*** SOURCE MATERIAL ***

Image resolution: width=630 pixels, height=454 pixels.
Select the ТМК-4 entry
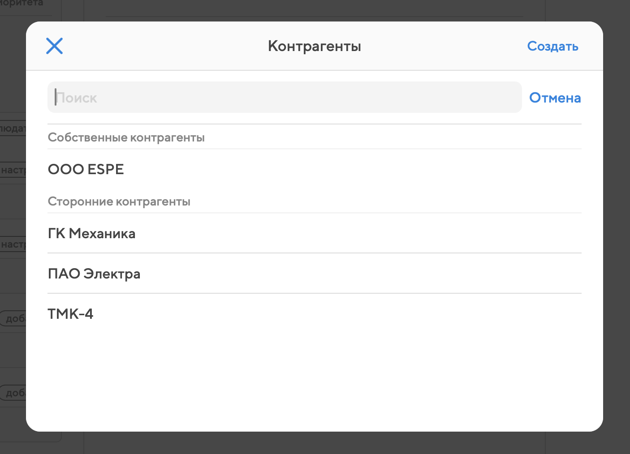click(x=71, y=314)
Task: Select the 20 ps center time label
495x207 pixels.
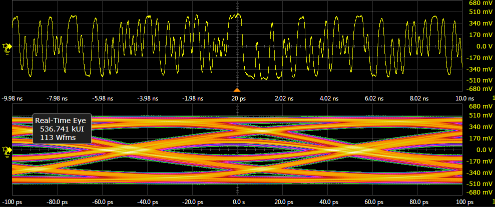Action: [237, 99]
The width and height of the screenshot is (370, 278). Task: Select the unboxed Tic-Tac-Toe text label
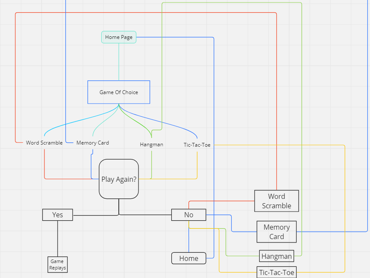pyautogui.click(x=197, y=145)
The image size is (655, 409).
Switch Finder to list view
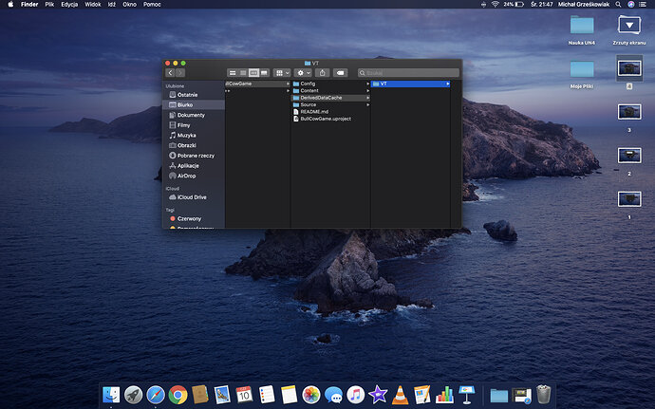[243, 72]
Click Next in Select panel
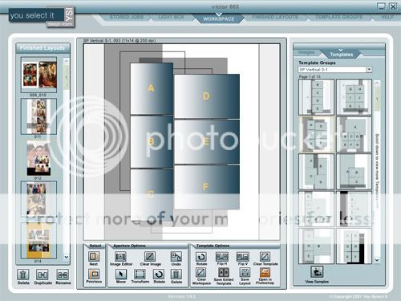Image resolution: width=401 pixels, height=301 pixels. click(94, 257)
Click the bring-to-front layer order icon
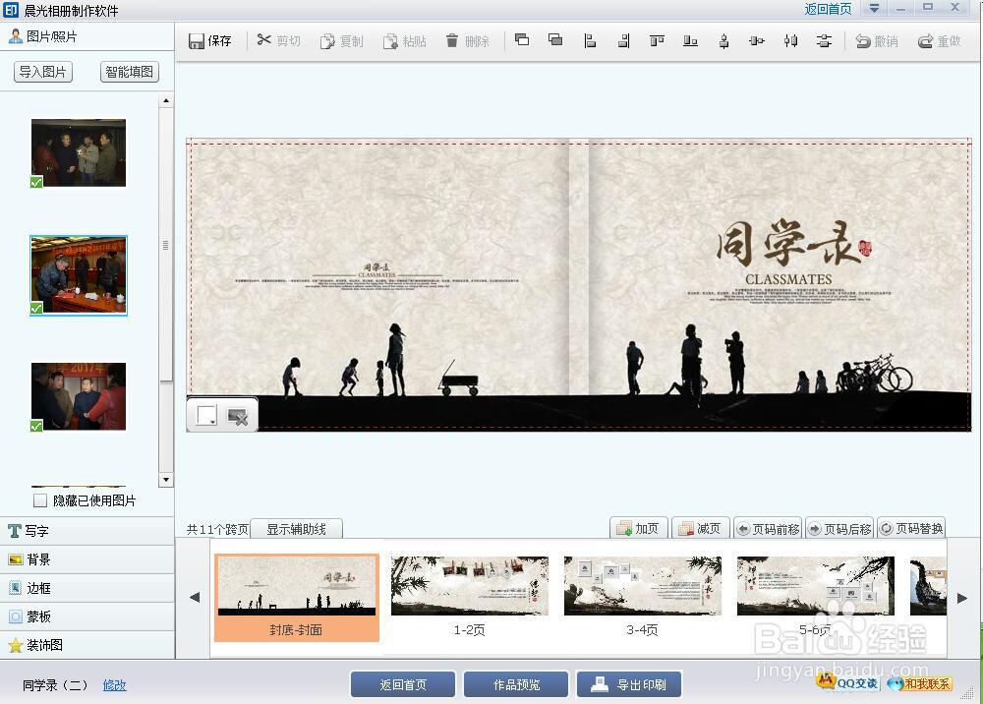 point(521,40)
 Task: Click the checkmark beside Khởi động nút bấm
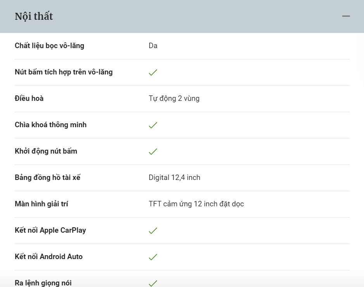pyautogui.click(x=153, y=152)
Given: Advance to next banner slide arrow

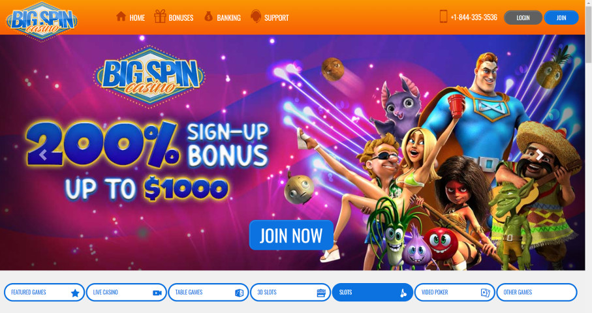Looking at the screenshot, I should (540, 155).
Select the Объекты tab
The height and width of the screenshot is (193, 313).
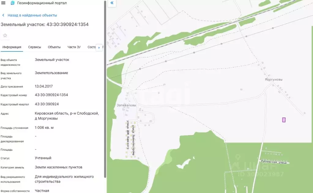[x=54, y=47]
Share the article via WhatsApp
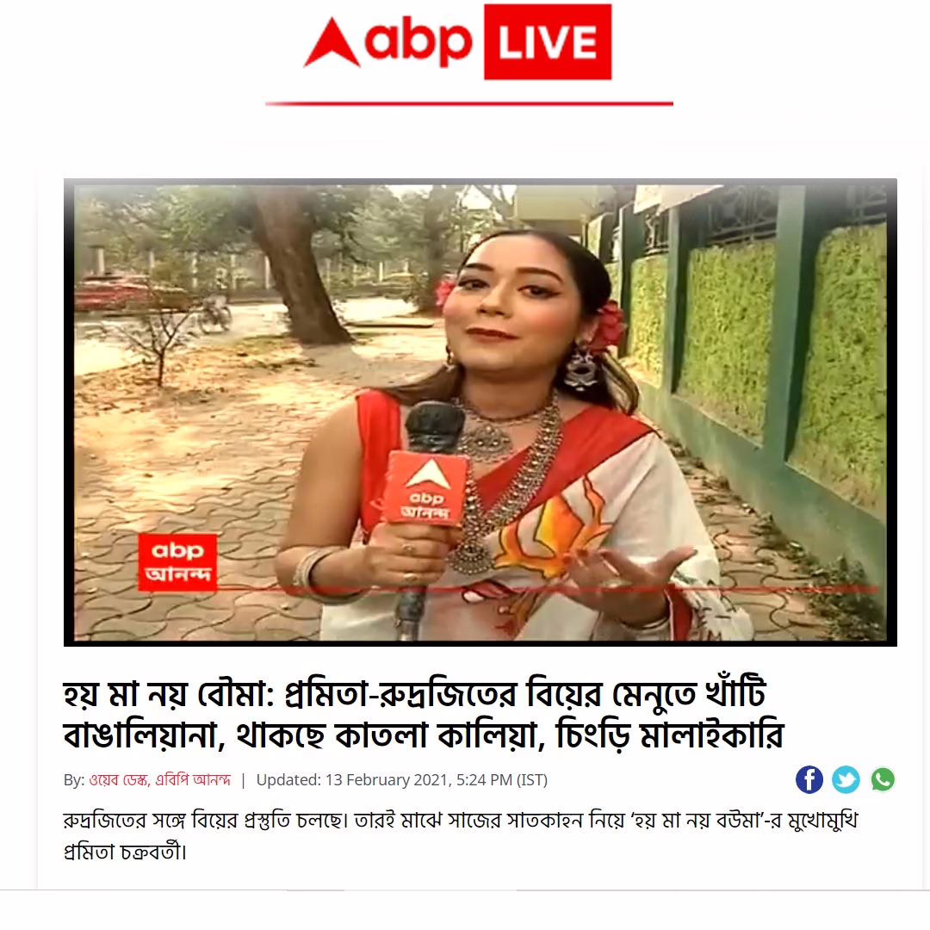Viewport: 930px width, 930px height. click(x=883, y=779)
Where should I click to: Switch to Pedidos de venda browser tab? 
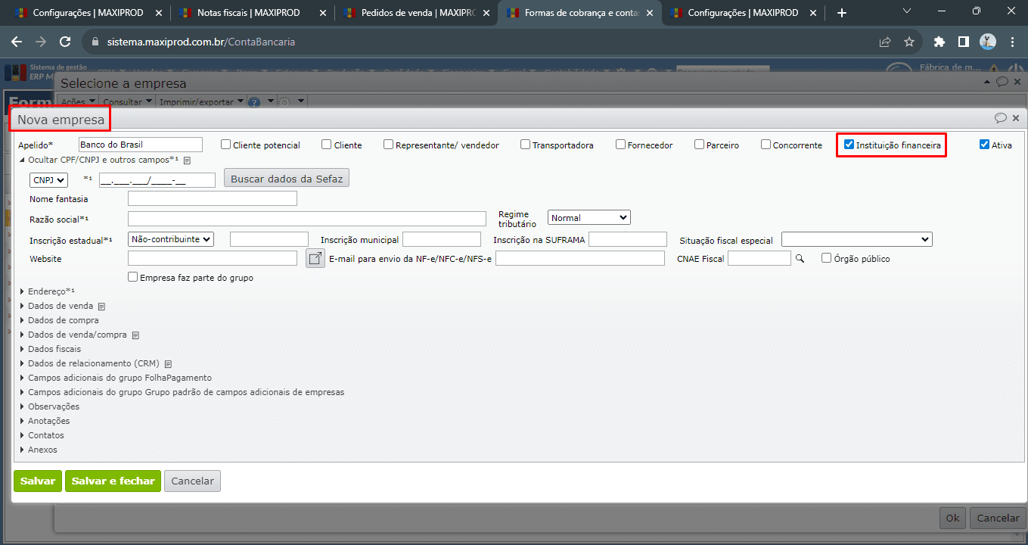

*** End of SOURCE MATERIAL ***

● TASK TO COMPLETE
Please set down the records above verbatim, with each picture left out.

● ANSWER SPACE
Image resolution: width=630 pixels, height=454 pixels.
Select the ТМК-4 entry
click(x=71, y=314)
Task: Select the 20 ps center time label
495x207 pixels.
Action: [237, 99]
The width and height of the screenshot is (370, 278). Task: Select the unboxed Tic-Tac-Toe text label
pyautogui.click(x=197, y=145)
The image size is (655, 409).
Switch Finder to list view
[243, 72]
Click Next in Select panel
Image resolution: width=401 pixels, height=301 pixels. click(94, 257)
Click the bring-to-front layer order icon
 point(521,40)
 Task: Click the checkmark beside Khởi động nút bấm
pyautogui.click(x=153, y=152)
Given: Advance to next banner slide arrow

Looking at the screenshot, I should (540, 155).
Select the Объекты tab
The height and width of the screenshot is (193, 313).
[x=54, y=47]
Share the article via WhatsApp
Viewport: 930px width, 930px height. click(x=883, y=779)
Where should I click to: Switch to Pedidos de venda browser tab? 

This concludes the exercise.